Which lines run from the one containing "The image size" to the end of the entries? Quote them exactly, and nothing else.

### The data ###

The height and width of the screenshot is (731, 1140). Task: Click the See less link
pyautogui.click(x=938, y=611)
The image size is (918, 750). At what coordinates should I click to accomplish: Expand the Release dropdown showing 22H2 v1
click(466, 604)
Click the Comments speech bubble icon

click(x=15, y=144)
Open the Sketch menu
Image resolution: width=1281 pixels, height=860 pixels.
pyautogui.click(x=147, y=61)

###

▶ _Written reply_:
The image size is (918, 750). At what coordinates should I click to accomplish: Expand the Release dropdown showing 22H2 v1
click(466, 604)
Click the Comments speech bubble icon

click(x=15, y=144)
Open the Sketch menu
Image resolution: width=1281 pixels, height=860 pixels.
pyautogui.click(x=147, y=61)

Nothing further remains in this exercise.